Model : VMware Virtual Platform

That’s all well and good, but we hate it (well, some of us more than others). It breaks one of our primary rules: to avoid using Write-Host. Our main problem with it is that it messes up the script’s normal output and there’s no way to shut it off, short of going back through the script, one line at a time, and either removing or commenting out the Write-Host commands. Fortunately, there’s a much better way, and it’s easy to use.
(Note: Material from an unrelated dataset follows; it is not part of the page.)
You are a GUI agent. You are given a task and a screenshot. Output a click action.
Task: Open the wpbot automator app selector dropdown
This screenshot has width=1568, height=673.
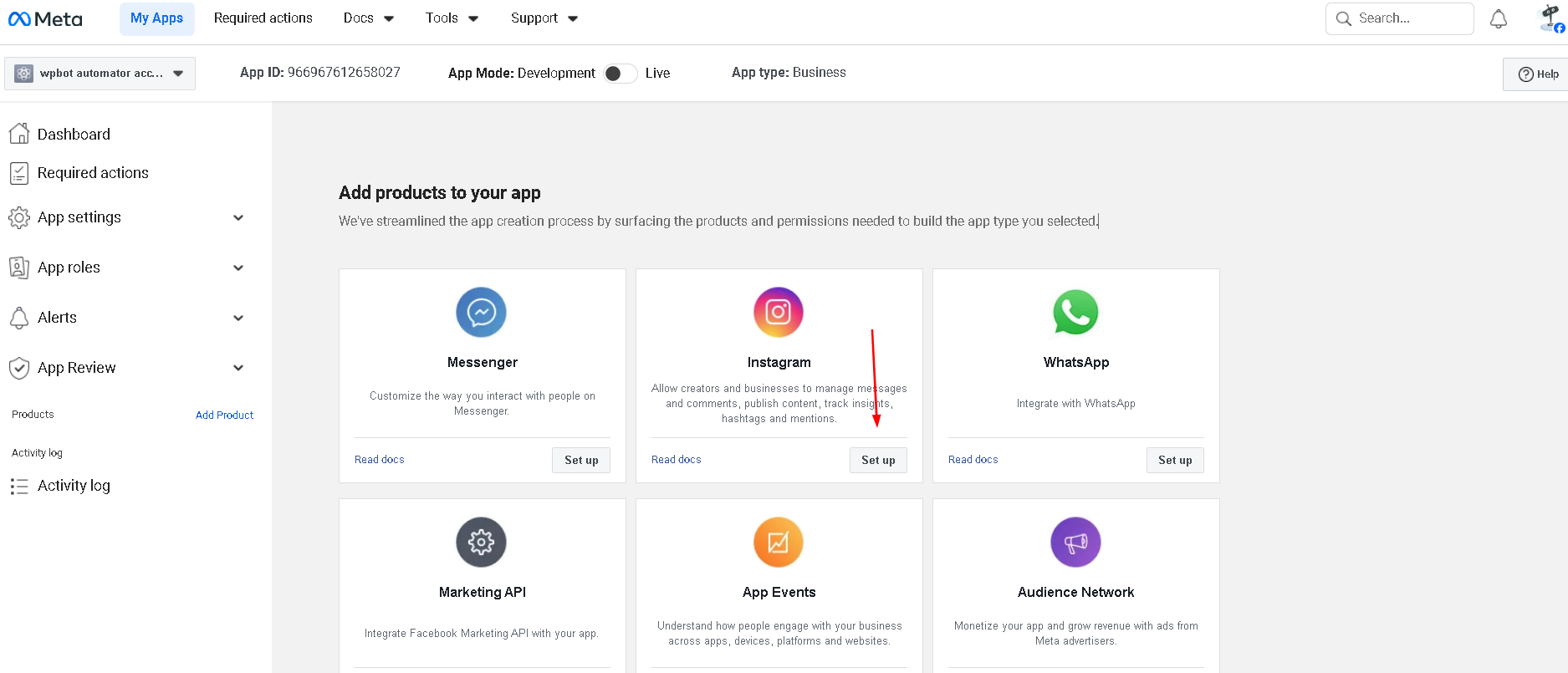100,74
The following listing shows the right way to create this kind of progress output, which PowerShell would refer to as verbose output.

Listing 24.9. The right way to show verbose output

function Get-SystemInfo {

[CmdletBinding()]

param(

[Parameter(Mandatory=$True,

ValueFromPipeline=$True,

ValueFromPipelineByPropertyName=$True)]

[string[]]$computerName

)

BEGIN {}

PROCESS {

foreach ($computer in $computername) {

Write-Verbose "Connecting to $computer"

$os = Get-WmiObject –class Win32_OperatingSystem `

-ComputerName $computer

$cs = Get-WmiObject –class Win32_ComputerSystem `

-ComputerName $computer

Write-Verbose "Connection done, building object"

$props = [ordered]@{

OSVersion = $os.version

Model = $cs.model

Manufacturer = $cs.manufacturer

ComputerName = $os.PSComputerName

OSArchitecture = $os.osarchitecture

}

$obj = New-Object –TypeName PSObject –Property $props

Write-Verbose "Object done, OS ver is $($os.version)"

Write-Output $obj

}

}

END {}

}

All listing 24.9 does is replace Write-Host with Write-Verbose. Run the script again, this time with a couple of computer names, and you get this:

PS C:\> Get-SystemInfo -computerName localhost,WIN-KNBA0R0TM23

ComputerName : localhost

Manufacturer : VMware, Inc.

OSVersion : 6.1.7601

OSArchitecture : 64-bit

Model : VMware Virtual Platform

ComputerName : WIN-KNBA0R0TM23

Manufacturer : VMware, Inc.

OSVersion : 6.1.7601

OSArchitecture : 64-bit

Model : VMware Virtual Platform

Hey, wait! Where’s the output? It’s suppressed, which means your script output looks nice, clean, and uninterrupted. If you need that progress information, you just have to turn it on by adding the –Verbose switch to your command. The [CmdletBinding()] element adds the –Verboseswitch to your function automatically; you don’t have to code it. You just have to use Write-Verbose, and the switch will turn that output on:

PS C:\> Get-SystemInfo -computerName localhost,WIN-KNBA0R0TM23 -Verbose

VERBOSE: Connecting to localhost

VERBOSE: Connection done, building object

VERBOSE: Object done, OS ver is 6.1.7601

ComputerName : localhost

Manufacturer : VMware, Inc.

OSVersion : 6.1.7601

OSArchitecture : 64-bit

Model : VMware Virtual Platform

VERBOSE: Connecting to WIN-KNBA0R0TM23

VERBOSE: Connection done, building object

VERBOSE: Object done, OS ver is 6.1.7601

ComputerName : WIN-KNBA0R0TM23

Manufacturer : VMware, Inc.

OSVersion : 6.1.7601

OSArchitecture : 64-bit

Model : VMware Virtual Platform

In the shell, that verbose output is even given an alternate color, making it easy to visually distinguish from the primary script output. Finished looking at it? Just run the function again without the –Verbose switch, and the output is suppressed again. As an additional bonus, the strings in theWrite-Verbose calls can be used as comments to document your code.

24.9. Summary

We’ve covered a lot of ground, and these are all practical, useful tricks for you to use. As we said at the outset of this chapter, the extra work that PowerShell does on your behalf in terms of validation, along with the ability to make your scripts and functions look and work more like real PowerShell cmdlets, is worth the minor additional effort in using these syntactic techniques. We think every script or function should strive to implement these features—and as we’ve shown you, there’s not much extra work involved in doing so.